### Source extract
[Start]

Okay, thanks! I thought that could be the issue, I'll file it down more and try. Good to know it fits!


----------



## bcmanucd (Oct 18, 2005)

ecooke21 said:


> Anyone have any idea what the thread pitch is for the steerer tube tool? Really don't want to spend the. $


I measured mine, 24 threads per inch. Looks to be 1" diameter, but most likely something custom to cut just the bare minimum of material out of a steer tube.

I really wouldn't recommend trying to thread a steer tube without their specific tap. The whole kit works really well and makes it impossible to tap too deep into the steer tube, which could be disastrous if you remove material from the area where the stem clamps. Plus, I just looked for 1-24 taps and couldn't find anything close to the $35 OneUp charges for the tap kit.


----------



## ecooke21 (Aug 18, 2007)

I ended up buying the tool. It should be here tomorrow.


----------



## bcmanucd (Oct 18, 2005)

I love my OneUp EDC so much I bought another one for my commuter bike a couple weeks ago. Last weekend I tried to use the quick-link breaker function on a friend's bike, and forgot how to do it. I watched the video today and tried it with the EDC on my commuter, and discovered that they changed the design to remove the quick-link breaker function. It's no longer listed as a feature on the website, although the overview video still lists it and shows the old design.









(original design on the left, new on the right)

I know they have a separate set of pliers that comes with the plug add-on, but I don't know why they would eliminate that feature from the main tool, even if it's a pain in the ass to use. Maybe they needed more material to support the 8mm Allen function when combined with the 5mm.

[End]

### What to do
(A) Copy out the stretch of the OneUp EDC forum thread from "I love my OneUp" through "with the 5mm.".
(B) Pick up the OneUp EDC forum thread after its last sentence and keep it going.

### Dataset extract
[Start]

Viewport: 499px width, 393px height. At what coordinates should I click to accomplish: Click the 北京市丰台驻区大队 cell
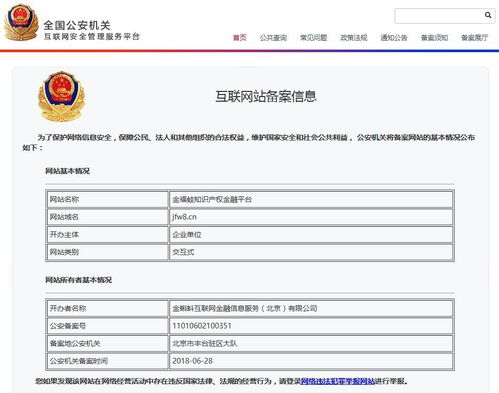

[End]

### Responses to the exercise
(A)
I love my OneUp EDC so much I bought another one for my commuter bike a couple weeks ago. Last weekend I tried to use the quick-link breaker function on a friend's bike, and forgot how to do it. I watched the video today and tried it with the EDC on my commuter, and discovered that they changed the design to remove the quick-link breaker function. It's no longer listed as a feature on the website, although the overview video still lists it and shows the old design.









(original design on the left, new on the right)

I know they have a separate set of pliers that comes with the plug add-on, but I don't know why they would eliminate that feature from the main tool, even if it's a pain in the ass to use. Maybe they needed more material to support the 8mm Allen function when combined with the 5mm.

(B)
----------



## Guy.Ford (Oct 28, 2009)

...


----------



## monts (May 24, 2011)

Legbacon said:


> Yes, I have done a few. The inside of your steerer was probably not filed smooth.


Hey did you notice any tightness when you inserted the EDC around the capsule area with the new Lyrik? I got mine threaded but the tool surely did not drop right in there like it does on previous forks I have done. It was almost unusable but after playing with some spacers I got it to fit, but it sits up higher than I would like.

I saw that One Up says fork compatibility for the 2016+ Lyrik, "Storage capsule will fit, but CO2 cartridges may not." So I figured I would be fine, but that capsule does not go in easy either. Anyone threading a new Lyrik, you might want to be aware of this.


----------



## Legbacon (Jan 20, 2004)

I have had a 18 Lyrik and now a 19, the EDC tool and capsule fit with no issues. Weird.


----------



## alexbn921 (Mar 31, 2009)

I talked with one up at sea otter and have also worked with there warranty department and they rock. Overall great group of guys and gals. Still love my EDC and was impressed with the new droppers.


----------



## bcmanucd (Oct 18, 2005)

nope, the new one definitely can't open a quick link in the same manner as the old one. Here's a closer look at the old one: 









There's a cutout made to interface with the dogbone shape of a quick link outer plate (please excuse the crude drawing):









The new tool design has nothing to hold the dogbone shape at the correct angle:


----------



## mastralbe (Mar 20, 2012)

Anyone could tell me how is the thread pitch of the EDC Tap Kit? thanks


----------



## mfa81 (Apr 1, 2011)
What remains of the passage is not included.